Saturday, October 4, 2008

Change

"The reason people find it so hard to be happy is that they always see the past better than it was, the present worse than it is, and the future less resolved than it will be."

- Marcel Pagnol

My best friend had a little girl last week!

His life will never, ever be the same.

Just think about what he had to face!
Adam had to open his soul - all the way - for that little arrival.

I needed to make a few changes myself -

[Hm ... it feels a little strange, writing about this baby's effect on my life.
And to write about it here, especially ... in a forum that maybe only Adam himself really reads ...
Yeah, strange.
But she had an effect.
Nearly no effect at all, when compared to the impact she's had on her parents -
But she did change me - and I want to express that. :)]

I, too, needed to open my soul (if only a crack).

And I needed to remember how to be a friend to a kid. :D

But her biggest impact on me?
I needed to let go of my friendship ... with Adam.

Oh, he's still my best friend.
And I like to think that I'm still his.

But I'm no longer a priority, you see.
An absentee best friend to a father is really more of an accessory. :S

You know, I was REALLY close to my middle school friends.
I've heard it said that a family is a circle of love.
If that's true, then that's what we were. A family.
[Ours was a brotherly, rough-housing kind of love.]

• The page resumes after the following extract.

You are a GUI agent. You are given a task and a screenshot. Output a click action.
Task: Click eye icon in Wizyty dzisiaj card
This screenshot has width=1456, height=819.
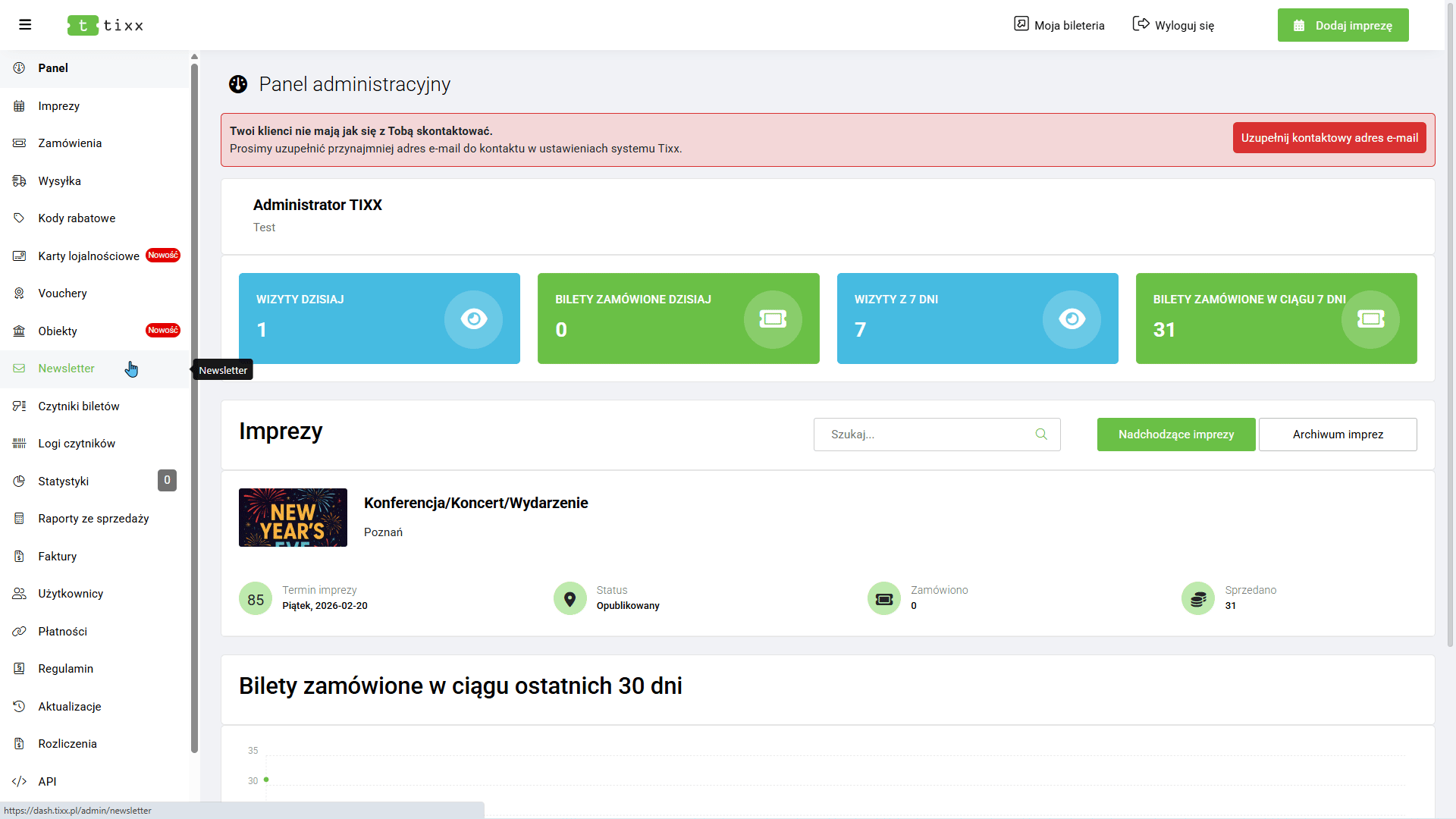pyautogui.click(x=473, y=319)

But we had to graduate. We had to seperate.
We had to move on.

And we all grew for it!

I found another group of friends. I found for myself ANOTHER family. I got lucky.
But again, another graduation ...

That's what Serah's birth was for me, really.
Adam was "going off to college".

Yeah. I'll still see him. Heck, maybe I'll even see MORE of him -
But our relationship will be weaker, won't it?
Stronger as brothers, maybe - for the sharing of the love of a child.

But weaker as friends.

This is NOT self-pity.
I'm happy for him.

Curiously, I'm happy for myself:

I don't think I need Adam's shoulder for support any longer -
My legs have healed.
I can walk, and soon I'll run -

I'm ready to look for my fourth (and final?) family.